R. Pariaut, N. S. Moise, B. D. Koetje, J. A. Flanders, S. A. Hemsley, T. B. Farver, R. F. Gilmour, Jr., A. R. M. Gelzer, M. S. Kraus, N. F. Otani, Lidocaine converts acute vagally associated atrial fibrillation to sinus rhythm in German shepherd dogs with inherited arrhythmias, Journal of Veterinary Internal Medicine 22, 1274-1282 (2008).
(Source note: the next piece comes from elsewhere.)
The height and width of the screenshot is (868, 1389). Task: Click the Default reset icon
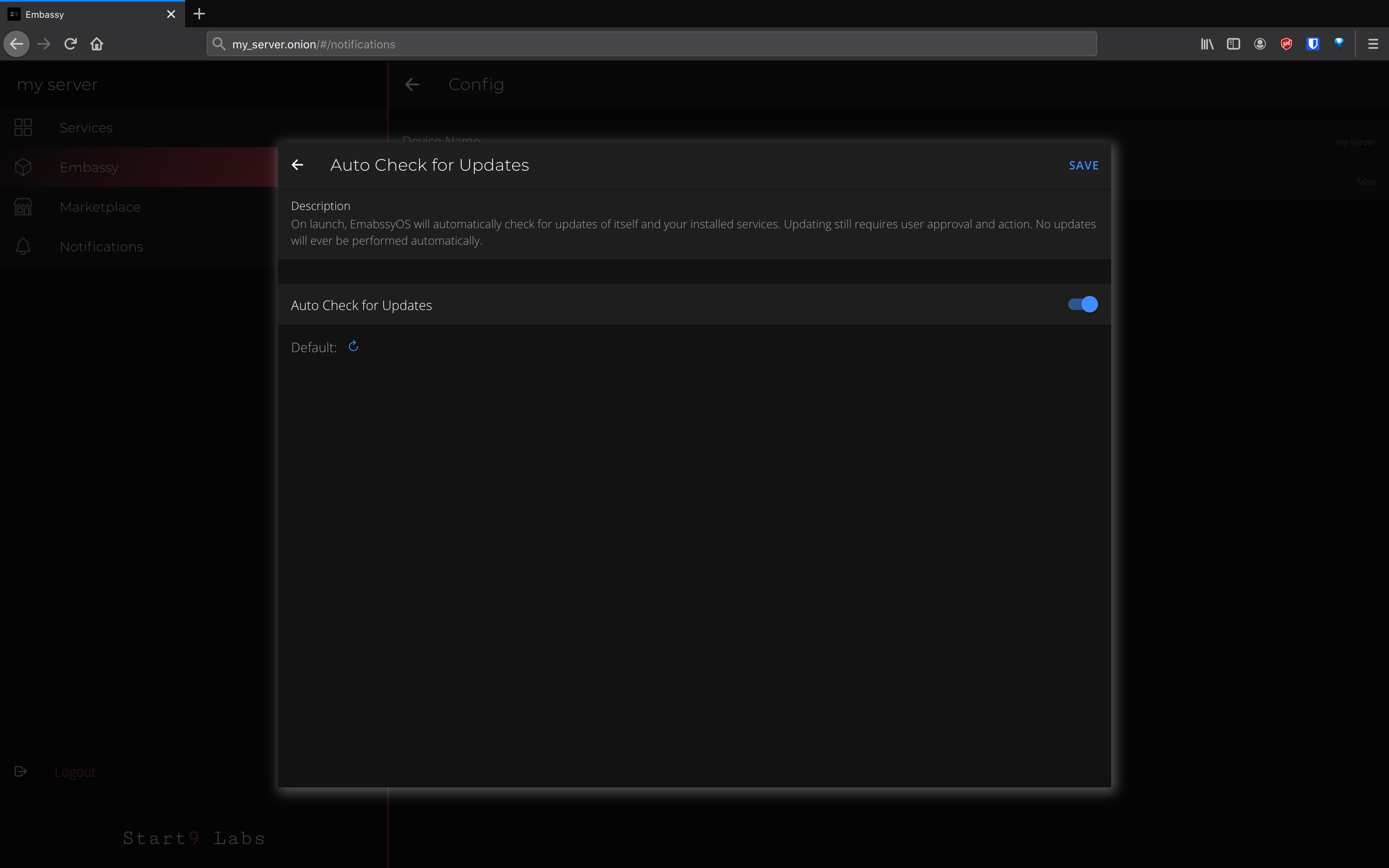pyautogui.click(x=353, y=346)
Background: Lidocaine is most frequently used to treat ventricular arrhythmias. However, lidocaine may have an antiarrhythmic effect for certain supraventricular arrhythmias. Hypothesis: We hypothesized that lidocaine would be effective in converting experimentally induced atrial fibrillation (AF) to sinus rhythm and that a decrease in the dominant frequency (DF) and an increase in the organization as judged by the spectral entropy (SE) would occur over the course of the conversion. Animals: Seven German Shepherd (GS) Dogs.  Methods: Dogs were anesthetized with fentanyl and pentobarbital. AF was induced with standard pacing protocols while left and right atrial monophasic action potentials (MAP) were recorded. The power spectra from the MAP recordings were analyzed to determine DF and SE during treatment with boluses of 2 mg/kg lidocaine. Results: Lidocaine converted AF to sinus rhythm in all dogs and all episodes (n = 19). Conversion time was 27–87 seconds. After atropine, sustained AF was not induced; however, 5 episodes of atrial tachycardia resulted, and 3 were converted with lidocaine. Frequency domain analysis of 12 conversion sequences showed that left and right DF of the MAP signals decreased from the time of injection to conversion to sinus rhythm (P < .001). Mean SE indicated a gradient between the left and right atria (P = .003) that did not change during conversion. Conclusions and Clinical Importance: Vagally associated AF in GS dogs is terminated with lidocaine. Lidocaine is likely an effective treatment in clinical dogs with vagally associated AF.